======== Excerpt

Wake up with a headache? This may be why.
ATLANTA - Cindy Loheide says she would wake up with a headache nearly every morning.
"They were just there, all the time," she says."Most of my headaches were right in here," Loheide says, gesturing to the right side of her jaw. "If you bite your jaw you can feel that muscle tighten up."
Diagnosed earlier with rheumatoid arthritis, the 47-year old stay at home mother is no stranger to pain.
But, her jaw was so tight, it was hard to eat.
Sometimes the headaches would be mild, sometimes debilitating.
"I went to the emergency room, I believe 3 different times, with a headache so bad, I had to have medicine," Loheide says.
Her dentist, Dr. David Lamothe of the Smyrna Dental and Implant Center, noticed Loheide's her bite was off, and her teeth were worn down and breaking.
"He asked me if I was chewing marbles at night," Loheide says. "And I said, 'I have not idea what I'm doing, but it's definitely something.' That's when he started asking about the headaches."
Dr. Lamothe suspected Loheide's off-kilter bite was the problem.
"First of all, when the bite is out of balance, it puts your joint, this temporomandibular joint, out of balance," Dr. Lamothe explains. "This joint is the most sensitive joint in the body. When it's not happy, nothing is happy."

================

- Activity list:
• a. In the headache article, which joint does Dr. Lamothe call the most sensitive joint in the body?
• b. List every problem with Loheide's teeth or bite that the headache article says her dentist noticed.

======== Extracted records

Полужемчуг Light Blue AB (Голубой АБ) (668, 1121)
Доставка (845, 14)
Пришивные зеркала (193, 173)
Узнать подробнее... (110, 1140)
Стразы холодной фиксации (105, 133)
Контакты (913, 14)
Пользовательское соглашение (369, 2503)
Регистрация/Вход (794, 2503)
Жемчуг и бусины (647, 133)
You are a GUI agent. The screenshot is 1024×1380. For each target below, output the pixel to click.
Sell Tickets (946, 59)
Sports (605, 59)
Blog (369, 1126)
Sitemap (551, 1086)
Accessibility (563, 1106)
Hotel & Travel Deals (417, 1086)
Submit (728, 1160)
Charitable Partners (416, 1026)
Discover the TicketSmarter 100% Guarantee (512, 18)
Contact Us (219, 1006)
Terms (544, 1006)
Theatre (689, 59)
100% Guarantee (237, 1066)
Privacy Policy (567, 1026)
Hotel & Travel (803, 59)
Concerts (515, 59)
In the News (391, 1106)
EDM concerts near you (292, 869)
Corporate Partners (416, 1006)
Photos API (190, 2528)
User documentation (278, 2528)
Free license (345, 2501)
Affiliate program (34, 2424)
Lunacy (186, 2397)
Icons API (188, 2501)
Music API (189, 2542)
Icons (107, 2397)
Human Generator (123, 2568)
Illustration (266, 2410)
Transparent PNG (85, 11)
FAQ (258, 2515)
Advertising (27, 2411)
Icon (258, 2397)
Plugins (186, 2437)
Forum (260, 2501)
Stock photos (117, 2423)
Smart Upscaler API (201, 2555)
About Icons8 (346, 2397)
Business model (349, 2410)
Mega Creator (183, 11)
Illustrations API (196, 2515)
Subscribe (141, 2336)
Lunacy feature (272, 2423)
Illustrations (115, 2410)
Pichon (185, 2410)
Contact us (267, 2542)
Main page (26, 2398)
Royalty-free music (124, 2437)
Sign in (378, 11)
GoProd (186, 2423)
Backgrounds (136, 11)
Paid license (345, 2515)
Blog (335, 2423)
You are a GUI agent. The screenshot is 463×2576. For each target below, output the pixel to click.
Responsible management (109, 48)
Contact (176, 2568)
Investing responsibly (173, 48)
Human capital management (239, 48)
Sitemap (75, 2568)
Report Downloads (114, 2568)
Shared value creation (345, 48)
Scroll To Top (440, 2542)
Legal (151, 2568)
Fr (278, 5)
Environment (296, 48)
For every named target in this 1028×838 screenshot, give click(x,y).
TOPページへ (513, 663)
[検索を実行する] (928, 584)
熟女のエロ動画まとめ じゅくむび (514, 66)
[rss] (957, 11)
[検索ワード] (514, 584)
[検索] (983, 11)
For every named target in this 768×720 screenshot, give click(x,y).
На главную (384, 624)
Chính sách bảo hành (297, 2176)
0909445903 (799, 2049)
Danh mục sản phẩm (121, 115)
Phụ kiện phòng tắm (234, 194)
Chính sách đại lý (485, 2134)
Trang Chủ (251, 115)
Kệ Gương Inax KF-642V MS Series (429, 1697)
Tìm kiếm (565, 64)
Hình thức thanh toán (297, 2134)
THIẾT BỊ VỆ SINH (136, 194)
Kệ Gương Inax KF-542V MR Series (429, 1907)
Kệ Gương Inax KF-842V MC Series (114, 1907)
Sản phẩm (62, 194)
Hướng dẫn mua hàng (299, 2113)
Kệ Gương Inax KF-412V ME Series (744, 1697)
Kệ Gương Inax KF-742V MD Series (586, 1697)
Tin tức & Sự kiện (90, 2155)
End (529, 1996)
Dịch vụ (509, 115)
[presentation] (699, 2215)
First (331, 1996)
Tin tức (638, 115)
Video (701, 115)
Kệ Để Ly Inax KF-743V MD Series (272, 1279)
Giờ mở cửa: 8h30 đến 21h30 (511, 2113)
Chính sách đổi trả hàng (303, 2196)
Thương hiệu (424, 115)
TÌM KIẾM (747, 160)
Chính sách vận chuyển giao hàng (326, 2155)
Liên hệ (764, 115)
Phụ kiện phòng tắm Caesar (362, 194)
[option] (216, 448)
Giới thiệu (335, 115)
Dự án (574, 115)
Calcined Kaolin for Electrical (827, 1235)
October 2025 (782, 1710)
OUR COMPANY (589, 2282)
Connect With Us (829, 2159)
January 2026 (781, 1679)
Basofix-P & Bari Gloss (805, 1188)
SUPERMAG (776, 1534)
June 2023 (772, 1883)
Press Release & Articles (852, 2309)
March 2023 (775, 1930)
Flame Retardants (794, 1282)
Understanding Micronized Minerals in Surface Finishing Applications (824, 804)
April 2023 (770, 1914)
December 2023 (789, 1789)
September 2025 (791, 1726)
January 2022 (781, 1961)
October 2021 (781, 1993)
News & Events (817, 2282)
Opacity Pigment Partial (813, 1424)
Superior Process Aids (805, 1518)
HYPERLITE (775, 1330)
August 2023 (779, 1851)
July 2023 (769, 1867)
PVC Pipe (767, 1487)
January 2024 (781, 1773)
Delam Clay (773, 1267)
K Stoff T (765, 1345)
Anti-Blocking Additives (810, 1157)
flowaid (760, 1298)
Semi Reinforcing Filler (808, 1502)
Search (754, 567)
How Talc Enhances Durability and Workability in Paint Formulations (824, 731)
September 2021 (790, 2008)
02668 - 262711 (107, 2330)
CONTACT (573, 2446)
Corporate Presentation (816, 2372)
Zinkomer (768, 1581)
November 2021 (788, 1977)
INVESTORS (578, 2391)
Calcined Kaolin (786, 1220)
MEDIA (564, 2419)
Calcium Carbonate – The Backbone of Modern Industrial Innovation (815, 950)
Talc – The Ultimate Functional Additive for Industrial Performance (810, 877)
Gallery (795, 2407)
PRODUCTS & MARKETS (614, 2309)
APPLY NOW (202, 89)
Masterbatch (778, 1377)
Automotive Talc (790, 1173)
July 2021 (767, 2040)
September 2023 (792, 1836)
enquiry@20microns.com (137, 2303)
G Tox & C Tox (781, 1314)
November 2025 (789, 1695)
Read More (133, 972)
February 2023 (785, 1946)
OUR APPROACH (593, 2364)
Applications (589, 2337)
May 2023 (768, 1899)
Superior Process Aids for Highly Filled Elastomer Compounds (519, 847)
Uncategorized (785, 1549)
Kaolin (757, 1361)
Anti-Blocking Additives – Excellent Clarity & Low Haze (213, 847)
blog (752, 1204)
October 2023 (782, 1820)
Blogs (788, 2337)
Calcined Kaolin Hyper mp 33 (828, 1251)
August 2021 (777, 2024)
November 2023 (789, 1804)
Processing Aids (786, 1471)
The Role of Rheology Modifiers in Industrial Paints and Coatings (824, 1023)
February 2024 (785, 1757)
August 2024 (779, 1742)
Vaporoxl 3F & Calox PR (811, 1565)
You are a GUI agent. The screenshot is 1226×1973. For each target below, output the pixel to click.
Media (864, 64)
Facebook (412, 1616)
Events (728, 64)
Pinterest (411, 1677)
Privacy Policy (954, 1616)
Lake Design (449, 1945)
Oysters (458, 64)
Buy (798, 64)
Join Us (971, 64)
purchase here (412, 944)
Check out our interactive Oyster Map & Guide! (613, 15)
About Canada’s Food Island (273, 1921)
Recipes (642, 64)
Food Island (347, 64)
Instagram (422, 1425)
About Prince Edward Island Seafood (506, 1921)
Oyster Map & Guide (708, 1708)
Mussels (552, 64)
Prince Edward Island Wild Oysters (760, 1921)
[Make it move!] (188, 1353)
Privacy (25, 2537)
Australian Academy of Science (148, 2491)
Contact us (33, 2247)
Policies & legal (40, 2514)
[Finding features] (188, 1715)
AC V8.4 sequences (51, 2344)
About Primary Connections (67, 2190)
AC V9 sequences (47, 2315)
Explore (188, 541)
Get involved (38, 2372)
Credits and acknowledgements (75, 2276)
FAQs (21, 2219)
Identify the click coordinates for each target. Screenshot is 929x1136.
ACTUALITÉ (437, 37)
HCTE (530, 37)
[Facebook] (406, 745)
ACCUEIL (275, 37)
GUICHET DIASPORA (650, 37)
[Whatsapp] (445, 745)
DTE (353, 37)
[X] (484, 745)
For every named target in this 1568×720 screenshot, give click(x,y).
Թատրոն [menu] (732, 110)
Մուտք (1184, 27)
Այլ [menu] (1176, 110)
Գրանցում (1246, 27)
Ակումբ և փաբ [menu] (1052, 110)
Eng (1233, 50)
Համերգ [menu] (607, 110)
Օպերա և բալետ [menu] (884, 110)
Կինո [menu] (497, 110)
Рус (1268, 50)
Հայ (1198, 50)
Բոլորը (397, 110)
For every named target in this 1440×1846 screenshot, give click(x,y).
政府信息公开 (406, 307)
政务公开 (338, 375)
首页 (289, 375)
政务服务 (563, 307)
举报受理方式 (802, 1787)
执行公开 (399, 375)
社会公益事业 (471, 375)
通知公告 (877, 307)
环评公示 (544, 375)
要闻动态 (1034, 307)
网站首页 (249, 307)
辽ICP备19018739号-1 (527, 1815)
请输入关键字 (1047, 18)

================

- Your responses:
• a. The temporomandibular joint.

• b.
- Her bite was off.
- Her teeth were worn down.
- Her teeth were breaking.